Today, many U.S. PR agencies are taking on international communications for businesses as they expand beyond our borders. The digital acceleration brought on by the global pandemic has in many ways made the media landscape more accessible to PR teams.
Many B2B tech companies with digital offerings, for example, market products and services worldwide, and they don’t always want to bring on multiple PR firms. They’re often looking for a single point of contact, supported by on-the-ground sales and media relations.
For PR teams, media relations outside North America offers similarities to domestic outreach, but there are key differences beyond language, of course. Here are five areas to consider when pitching international media.
Language isn’t just about translation
Any PR team will make sure a release or announcement is translated from English into the language of the population where it’s released. Yet there are less obvious factors. Proper translation — whether directly through a newswire distribution service or through a translation vendor like Gengo — can take up to several days to get back. Many announcements contain technical or legal terms, and every industry has its own vocabulary. So when devising announcement strategies, be sure to bake in extra lead time to avoid delays or last-minute confusion. Also it’s good practice to construct the release in a way that’s easy to translate. So avoid English slang or acronyms that may complicate the copy. That way ideas or concepts don’t get lost in translation, and you minimize the time-consuming back-and-forth during the review process.

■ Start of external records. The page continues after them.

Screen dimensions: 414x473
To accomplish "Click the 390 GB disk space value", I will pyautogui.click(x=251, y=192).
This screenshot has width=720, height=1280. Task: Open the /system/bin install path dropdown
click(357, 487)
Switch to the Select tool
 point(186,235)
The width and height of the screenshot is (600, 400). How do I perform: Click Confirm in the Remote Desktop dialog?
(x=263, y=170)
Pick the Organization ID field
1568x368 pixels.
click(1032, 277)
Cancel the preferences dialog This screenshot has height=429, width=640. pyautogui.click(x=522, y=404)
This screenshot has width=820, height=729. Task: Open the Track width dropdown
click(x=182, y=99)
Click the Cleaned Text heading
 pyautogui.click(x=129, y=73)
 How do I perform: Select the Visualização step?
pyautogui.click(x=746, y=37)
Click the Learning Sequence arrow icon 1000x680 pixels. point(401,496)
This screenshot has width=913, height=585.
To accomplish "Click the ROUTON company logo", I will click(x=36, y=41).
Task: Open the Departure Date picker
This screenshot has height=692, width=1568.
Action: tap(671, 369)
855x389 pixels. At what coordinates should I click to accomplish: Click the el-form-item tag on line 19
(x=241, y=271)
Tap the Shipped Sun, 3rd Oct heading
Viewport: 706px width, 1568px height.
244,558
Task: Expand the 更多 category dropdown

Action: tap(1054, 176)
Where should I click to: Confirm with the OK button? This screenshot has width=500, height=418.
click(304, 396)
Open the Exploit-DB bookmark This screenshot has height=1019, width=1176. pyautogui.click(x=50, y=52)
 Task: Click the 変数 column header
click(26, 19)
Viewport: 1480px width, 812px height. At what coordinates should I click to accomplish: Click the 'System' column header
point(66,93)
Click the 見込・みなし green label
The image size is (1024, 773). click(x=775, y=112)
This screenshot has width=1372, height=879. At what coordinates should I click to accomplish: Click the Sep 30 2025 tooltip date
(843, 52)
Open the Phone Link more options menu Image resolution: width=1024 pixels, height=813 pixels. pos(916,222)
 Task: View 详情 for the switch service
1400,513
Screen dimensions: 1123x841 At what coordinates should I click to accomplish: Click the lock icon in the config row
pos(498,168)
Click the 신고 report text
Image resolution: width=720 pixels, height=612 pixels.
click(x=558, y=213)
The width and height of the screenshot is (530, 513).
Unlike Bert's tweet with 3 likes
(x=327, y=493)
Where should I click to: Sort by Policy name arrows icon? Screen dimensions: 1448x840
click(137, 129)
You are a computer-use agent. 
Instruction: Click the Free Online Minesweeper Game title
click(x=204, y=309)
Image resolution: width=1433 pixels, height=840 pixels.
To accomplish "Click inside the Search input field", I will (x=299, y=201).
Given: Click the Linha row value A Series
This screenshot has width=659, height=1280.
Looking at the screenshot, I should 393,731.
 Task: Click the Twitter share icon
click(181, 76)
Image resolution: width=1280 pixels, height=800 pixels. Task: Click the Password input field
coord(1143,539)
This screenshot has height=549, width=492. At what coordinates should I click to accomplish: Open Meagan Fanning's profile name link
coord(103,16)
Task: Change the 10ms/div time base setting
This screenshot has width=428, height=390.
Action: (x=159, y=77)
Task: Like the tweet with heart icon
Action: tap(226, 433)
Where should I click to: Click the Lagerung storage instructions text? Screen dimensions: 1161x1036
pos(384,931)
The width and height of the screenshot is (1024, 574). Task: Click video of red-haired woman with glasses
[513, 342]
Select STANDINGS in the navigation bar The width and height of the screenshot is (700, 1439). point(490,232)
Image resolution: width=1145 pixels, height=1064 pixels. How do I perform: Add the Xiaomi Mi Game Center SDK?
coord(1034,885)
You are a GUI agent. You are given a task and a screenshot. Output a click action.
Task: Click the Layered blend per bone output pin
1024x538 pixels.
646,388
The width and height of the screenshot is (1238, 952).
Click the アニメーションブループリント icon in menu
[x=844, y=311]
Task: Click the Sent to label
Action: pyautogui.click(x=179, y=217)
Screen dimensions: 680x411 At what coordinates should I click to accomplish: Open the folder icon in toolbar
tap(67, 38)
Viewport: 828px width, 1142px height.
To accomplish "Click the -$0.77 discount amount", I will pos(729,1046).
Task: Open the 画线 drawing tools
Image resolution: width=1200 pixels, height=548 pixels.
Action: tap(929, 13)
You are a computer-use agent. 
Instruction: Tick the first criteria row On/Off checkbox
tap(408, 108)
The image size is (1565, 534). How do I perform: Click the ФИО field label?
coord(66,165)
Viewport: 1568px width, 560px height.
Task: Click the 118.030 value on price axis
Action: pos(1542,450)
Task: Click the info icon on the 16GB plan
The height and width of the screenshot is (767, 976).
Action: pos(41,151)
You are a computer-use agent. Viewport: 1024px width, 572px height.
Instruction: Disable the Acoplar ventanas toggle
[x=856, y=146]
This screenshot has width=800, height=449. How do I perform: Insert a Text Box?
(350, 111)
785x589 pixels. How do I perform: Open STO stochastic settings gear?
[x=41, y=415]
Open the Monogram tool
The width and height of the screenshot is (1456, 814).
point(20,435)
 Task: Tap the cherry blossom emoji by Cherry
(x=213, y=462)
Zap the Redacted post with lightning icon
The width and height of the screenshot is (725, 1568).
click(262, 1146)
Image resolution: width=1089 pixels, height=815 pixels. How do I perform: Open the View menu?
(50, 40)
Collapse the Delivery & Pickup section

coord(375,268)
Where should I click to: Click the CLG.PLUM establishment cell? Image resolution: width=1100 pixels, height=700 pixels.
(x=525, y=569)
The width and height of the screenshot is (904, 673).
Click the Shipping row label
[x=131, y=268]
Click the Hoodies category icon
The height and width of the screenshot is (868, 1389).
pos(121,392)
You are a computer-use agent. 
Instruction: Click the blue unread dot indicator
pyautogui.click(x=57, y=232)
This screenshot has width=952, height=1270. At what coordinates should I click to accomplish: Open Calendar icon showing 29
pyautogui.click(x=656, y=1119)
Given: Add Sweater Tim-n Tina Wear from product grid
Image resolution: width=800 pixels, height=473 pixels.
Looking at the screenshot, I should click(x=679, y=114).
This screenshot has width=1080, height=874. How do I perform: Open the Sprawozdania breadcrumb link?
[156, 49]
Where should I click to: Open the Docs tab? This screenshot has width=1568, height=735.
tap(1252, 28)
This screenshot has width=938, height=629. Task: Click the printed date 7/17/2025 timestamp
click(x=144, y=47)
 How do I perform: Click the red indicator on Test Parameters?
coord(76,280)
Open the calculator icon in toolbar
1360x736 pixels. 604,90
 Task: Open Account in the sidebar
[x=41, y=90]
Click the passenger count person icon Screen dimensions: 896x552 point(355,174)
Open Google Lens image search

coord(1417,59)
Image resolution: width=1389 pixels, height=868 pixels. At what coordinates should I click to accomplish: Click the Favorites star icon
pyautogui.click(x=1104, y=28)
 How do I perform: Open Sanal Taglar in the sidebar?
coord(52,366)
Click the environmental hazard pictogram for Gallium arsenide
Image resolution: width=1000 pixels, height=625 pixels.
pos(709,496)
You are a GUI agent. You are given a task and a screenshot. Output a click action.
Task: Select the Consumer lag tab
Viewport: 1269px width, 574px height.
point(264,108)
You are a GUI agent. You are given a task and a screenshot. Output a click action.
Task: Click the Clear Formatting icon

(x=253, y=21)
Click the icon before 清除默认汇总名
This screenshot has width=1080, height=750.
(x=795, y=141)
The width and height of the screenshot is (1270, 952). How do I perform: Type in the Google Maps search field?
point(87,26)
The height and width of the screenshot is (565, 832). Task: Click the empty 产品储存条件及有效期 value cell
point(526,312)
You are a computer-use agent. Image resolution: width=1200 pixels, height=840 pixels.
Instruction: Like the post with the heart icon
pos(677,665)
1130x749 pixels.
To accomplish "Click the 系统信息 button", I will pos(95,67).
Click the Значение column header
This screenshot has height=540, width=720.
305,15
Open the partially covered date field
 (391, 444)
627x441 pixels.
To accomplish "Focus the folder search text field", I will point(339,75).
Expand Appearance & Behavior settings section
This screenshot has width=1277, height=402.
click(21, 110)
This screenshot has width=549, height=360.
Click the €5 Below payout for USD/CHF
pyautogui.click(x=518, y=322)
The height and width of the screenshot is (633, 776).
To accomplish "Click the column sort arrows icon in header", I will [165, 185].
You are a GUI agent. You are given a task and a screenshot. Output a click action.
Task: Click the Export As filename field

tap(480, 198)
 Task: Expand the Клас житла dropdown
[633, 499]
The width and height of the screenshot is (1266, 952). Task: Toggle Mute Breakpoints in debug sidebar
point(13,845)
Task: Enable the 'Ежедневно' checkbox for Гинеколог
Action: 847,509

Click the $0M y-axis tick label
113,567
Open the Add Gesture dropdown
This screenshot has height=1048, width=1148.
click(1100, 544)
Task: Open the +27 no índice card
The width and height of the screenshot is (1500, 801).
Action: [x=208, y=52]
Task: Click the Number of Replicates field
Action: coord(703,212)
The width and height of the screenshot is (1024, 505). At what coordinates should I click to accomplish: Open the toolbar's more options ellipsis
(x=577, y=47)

Using universal language in an announcement will work in some areas. However, figuring out the best way to localize the language in a release — whether it’s with graphics that might hit home on a local level, or a reference to local standards or regulations — will help it resonate with local audiences.
Learn local media and publications
If you work in PR, chances are you have a firm grip on the relevant U.S. media and a data resource to keep track of whom to pitch. In fact, 95% of PR folks use a media database to help manage their outreach. Yet international media is less familiar, so it’s important to take the time to research both mainstream and trade publications in all regions. After identifying key publications, dive into each to identify specific journalists for whom your announcement or story is relevant.
When looking for media to pitch internationally, it’s wise to include foreign bureaus of U.S.-based publications. Most of the larger ones — NY Times, WSJ, etc. — have correspondents who cover news based in other countries. While these publications are familiar to anyone located in the U.S., finding the most relevant foreign contacts will help build out international media lists and ultimately be a major benefit for international PR. Understanding whom to target ensures that your announcements are reaching the right people — and ultimately the right audience.
Plan for time zones and other logistics
Logistical challenges are a given when you’re dealing with international PR. The best time to reach journalists is usually at the start of their work day. Most importantly, embargoes for most announcements lift first thing in the morning, local time. So it’s important to be strategic with timing for any international PR campaign, particularly when dealing with global news announcements that are embargoed in several time zones.
Assess local and regional relevance
Not every story will be relevant in every region. Some could address a problem or situation that’s not timely, while others may include a technology move that’s too advanced (or not advanced enough) for a given market. A common issue is an announcement that pertains to a company that’s widely recognized in the U.S. or Europe, yet utterly unknown in APAC, for example. You’ll have to adjust the level of detail and background information in the pitch and release accordingly to make sure journalists understand the potential impact of the news.
Know cultural differences
Respecting and understanding all relevant cultural norms in specific markets is an essential part of conducting successful international PR. This can be everything from knowing which countries prefer more formal language in pitches, to familiarizing yourself with any slang or local dialect. Further, it’s important to know holiday schedules and local events. Several EMEA countries observe many more federal holidays than we do here in the U.S., and many Asian populations observe lengthy holidays that last days or weeks. It’s a good idea to keep an international holiday calendar that tracks holidays in the countries you’re targeting.
In addition, it’s important to know the ways that earned media is different in other parts of the world. PR efforts in some regions place a stronger value and emphasis on paid media, while the news might be controlled by the government in some fashion. Any cultural differences should always be considered when coming up with a plan for media outreach. Little things can help build credibility with the reporters you’re trying to connect with.
While there is no question that on-the-ground and local support is essential for many markets, a single point-of-contact can also work, as can same-language media relations and pitching across borders. These are some of the ways for U.S.-based PR professionals to best conduct media relations across borders.